Being such a complex challenge, the flaws inherited within our democracy because of slavery haunt us even today, though much progress has been attained in our idealistic pursuit of a democratic form of governance meant to bring about the most fairness to the most citizens though a system of just laws.
In Ben Rhodes’ new book, After the Fall, the former speechwriter and assistant head of national security in the Obama Administration writes about how easy it is for democratic rules of fairness to be overwhelmed.
“Perhaps, in the end, it is futile. You look at the obvious corruption that shapes things around you — from who gets wealthy, to how the wealthy maintain power, to how the powerful design systems to enrich themselves and maintain power, to the ravaging impact that that power can have on individual lives. The more you look, the more you see how the last 30 years of America hegemony has designed, wittingly or unwittingly, a system that others could easily manipulate — from big banks that are bailed out, to Putin and his cronies moving vast sums of oil money around a infrastructure of shell companies, real estate interests, and opaque corporations facilitated by a poorly regulated global economy, to the service industry that profits by running interference for the wealthy and powerful, be it disinformation campaigns, private espionage, or the occasional act of violence. Seeing all of that, you can either decide, rationally, to dive into the system — as I had done in 2008 — an accept its structural flaws while trying to make some discernible impact on it; or you can step outside it and give voice to your rage at the injustice of it all.”

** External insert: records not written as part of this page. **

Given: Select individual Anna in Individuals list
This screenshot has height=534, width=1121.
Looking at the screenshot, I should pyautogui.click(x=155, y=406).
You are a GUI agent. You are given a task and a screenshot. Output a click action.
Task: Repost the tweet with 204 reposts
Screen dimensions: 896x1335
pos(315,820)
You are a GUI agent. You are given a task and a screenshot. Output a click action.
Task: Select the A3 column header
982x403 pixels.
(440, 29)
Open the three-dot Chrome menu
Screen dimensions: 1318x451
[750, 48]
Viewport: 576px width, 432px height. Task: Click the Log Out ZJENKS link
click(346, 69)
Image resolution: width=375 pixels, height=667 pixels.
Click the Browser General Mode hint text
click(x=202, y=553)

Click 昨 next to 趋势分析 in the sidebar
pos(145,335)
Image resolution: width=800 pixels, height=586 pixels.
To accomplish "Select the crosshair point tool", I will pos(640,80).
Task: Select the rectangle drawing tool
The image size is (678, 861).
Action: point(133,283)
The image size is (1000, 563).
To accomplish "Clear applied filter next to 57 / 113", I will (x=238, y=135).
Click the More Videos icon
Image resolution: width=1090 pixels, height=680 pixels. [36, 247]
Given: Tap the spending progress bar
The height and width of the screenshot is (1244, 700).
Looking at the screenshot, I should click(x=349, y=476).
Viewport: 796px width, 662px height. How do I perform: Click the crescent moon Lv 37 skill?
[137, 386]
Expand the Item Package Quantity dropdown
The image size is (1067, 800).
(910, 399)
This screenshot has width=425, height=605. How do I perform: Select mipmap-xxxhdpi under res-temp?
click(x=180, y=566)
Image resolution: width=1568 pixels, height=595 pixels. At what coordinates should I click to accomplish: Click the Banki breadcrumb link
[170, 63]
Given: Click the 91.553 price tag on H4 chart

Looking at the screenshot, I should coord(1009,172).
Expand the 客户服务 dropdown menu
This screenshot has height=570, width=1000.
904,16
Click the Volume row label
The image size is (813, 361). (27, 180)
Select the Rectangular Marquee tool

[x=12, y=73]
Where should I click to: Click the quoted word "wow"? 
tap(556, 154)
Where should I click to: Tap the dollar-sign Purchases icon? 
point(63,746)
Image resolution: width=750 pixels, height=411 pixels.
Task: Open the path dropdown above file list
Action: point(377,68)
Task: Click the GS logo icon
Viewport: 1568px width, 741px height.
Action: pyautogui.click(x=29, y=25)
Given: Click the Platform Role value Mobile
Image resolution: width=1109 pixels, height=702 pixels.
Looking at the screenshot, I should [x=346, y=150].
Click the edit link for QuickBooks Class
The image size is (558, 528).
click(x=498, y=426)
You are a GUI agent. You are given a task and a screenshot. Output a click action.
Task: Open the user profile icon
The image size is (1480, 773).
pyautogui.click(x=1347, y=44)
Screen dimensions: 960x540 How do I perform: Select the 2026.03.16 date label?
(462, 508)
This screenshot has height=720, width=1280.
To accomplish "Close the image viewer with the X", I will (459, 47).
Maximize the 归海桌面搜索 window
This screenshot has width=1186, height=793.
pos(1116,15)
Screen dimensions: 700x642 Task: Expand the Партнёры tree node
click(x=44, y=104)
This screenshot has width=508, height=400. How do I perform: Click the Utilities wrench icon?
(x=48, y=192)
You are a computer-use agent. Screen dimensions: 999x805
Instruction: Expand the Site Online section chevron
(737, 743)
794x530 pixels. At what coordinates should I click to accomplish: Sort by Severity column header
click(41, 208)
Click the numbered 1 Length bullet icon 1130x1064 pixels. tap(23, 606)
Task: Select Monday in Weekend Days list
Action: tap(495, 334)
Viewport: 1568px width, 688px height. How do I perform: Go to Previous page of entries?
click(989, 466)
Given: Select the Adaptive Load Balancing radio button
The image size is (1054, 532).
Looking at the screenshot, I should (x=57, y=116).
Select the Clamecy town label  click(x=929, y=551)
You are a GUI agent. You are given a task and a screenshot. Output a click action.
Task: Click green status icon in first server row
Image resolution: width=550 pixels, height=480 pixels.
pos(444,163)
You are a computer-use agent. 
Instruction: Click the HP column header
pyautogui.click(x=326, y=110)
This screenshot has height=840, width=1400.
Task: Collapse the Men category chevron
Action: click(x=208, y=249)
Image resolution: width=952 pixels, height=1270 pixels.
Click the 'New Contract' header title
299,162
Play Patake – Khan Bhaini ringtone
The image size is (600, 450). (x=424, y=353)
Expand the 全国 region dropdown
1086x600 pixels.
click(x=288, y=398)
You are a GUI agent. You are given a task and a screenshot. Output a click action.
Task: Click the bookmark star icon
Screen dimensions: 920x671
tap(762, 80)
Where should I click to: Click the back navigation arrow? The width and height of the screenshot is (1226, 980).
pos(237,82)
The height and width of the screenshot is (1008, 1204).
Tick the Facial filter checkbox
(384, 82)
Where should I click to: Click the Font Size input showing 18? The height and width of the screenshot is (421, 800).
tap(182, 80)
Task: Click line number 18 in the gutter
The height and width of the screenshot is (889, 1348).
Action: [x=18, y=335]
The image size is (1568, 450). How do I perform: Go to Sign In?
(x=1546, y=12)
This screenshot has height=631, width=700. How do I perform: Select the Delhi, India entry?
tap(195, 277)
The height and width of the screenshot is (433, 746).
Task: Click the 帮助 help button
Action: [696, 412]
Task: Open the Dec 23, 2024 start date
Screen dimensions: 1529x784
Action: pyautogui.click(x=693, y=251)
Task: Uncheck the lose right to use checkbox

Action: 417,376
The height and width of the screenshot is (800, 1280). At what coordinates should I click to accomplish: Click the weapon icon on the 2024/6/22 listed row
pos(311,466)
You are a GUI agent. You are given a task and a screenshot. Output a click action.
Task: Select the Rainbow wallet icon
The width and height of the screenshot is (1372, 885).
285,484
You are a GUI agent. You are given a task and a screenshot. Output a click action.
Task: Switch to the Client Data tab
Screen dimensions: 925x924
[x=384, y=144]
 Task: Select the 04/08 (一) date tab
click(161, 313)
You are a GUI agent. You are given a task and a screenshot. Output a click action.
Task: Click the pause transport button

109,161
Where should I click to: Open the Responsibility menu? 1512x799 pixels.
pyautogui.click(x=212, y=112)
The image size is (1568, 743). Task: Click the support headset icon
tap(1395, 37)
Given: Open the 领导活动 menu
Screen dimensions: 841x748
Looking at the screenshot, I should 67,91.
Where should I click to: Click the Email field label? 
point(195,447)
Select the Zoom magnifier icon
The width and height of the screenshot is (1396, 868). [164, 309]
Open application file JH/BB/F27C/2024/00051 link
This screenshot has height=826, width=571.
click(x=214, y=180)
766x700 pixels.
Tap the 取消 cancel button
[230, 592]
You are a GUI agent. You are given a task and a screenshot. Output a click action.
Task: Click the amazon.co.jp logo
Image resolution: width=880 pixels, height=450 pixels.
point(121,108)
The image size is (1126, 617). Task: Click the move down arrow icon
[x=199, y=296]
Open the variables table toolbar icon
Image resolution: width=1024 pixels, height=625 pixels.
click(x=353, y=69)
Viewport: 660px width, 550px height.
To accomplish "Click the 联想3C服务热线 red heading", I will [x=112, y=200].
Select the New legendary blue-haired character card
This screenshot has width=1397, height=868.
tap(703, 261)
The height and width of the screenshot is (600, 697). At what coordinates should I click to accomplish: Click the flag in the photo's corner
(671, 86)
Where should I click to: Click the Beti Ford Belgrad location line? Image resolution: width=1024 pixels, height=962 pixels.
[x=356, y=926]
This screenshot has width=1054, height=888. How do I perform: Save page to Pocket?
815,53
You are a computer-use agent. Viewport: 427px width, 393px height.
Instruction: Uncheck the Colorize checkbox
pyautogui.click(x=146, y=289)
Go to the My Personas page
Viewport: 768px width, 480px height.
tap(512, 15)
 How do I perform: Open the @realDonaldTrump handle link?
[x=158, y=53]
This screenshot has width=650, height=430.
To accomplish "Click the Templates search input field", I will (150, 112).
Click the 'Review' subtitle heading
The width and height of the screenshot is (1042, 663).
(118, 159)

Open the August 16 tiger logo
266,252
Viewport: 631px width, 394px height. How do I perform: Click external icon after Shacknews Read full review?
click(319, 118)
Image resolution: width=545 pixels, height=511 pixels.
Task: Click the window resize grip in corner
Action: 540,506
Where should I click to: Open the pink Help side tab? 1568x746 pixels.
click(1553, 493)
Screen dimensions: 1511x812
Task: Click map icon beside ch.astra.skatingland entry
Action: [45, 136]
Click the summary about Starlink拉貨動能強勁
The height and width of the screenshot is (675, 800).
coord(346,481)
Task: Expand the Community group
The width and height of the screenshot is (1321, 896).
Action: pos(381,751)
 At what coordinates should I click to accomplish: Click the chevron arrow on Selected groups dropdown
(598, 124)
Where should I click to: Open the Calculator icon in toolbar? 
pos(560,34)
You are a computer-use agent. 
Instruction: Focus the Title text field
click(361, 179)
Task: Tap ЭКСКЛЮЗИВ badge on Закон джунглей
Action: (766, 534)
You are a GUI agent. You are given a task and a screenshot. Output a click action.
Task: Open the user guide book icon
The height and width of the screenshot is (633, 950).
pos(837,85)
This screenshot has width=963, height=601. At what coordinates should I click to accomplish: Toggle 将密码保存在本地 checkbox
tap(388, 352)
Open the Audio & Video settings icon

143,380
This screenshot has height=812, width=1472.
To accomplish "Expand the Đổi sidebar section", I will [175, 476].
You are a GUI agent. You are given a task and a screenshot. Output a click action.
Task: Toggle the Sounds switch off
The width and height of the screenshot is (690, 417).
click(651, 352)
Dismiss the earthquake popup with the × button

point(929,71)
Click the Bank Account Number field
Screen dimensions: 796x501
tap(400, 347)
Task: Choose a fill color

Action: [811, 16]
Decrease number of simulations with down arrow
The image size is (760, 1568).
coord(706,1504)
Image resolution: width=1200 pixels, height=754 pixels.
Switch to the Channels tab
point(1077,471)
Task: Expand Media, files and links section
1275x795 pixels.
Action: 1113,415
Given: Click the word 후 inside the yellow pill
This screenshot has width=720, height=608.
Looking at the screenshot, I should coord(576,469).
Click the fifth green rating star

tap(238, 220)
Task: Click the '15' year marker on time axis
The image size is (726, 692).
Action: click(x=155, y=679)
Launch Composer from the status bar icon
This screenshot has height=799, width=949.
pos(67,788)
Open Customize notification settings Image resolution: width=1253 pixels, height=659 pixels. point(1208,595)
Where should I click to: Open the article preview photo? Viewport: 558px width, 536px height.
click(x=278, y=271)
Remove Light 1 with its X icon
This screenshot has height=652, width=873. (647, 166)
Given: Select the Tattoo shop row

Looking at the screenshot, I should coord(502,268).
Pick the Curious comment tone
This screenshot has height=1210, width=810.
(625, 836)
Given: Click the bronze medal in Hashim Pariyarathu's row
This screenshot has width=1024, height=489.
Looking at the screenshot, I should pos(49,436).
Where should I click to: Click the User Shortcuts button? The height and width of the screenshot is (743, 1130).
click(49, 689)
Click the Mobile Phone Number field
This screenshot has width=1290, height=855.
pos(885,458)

From this sad reality one can see what a near impossibility it is to fight against one of nature’s most powerful impulses, an impulse rooted in the human survival mechanism that induces boundless greed, a drive for power or simply pushes one to want to gain advantage of some kind by any means possible. Add on top of this factor there is also natures’ tribal instinct inflicted upon the human psyche. The effect being so pronounced that even the slightest of sophisticated persons can appreciate what a tough, uphill climb it is to maintain a just democracy.
Indeed, human egocentricity, particularly within a primitive, reptilian, mindset, as for instance that most obviously exhibited by the childish selfishness of one Donald John Trump, it is clear to see just how easily democracy can be mauled by aboriginal and corruptible persons being most willingly to wallow unabridged in natures aggressive impulses. Yes, when it comes to democracy, we have met the enemy and it is them, those persons inherently prone to think all that benefits them is fair and all that benefits others is evil.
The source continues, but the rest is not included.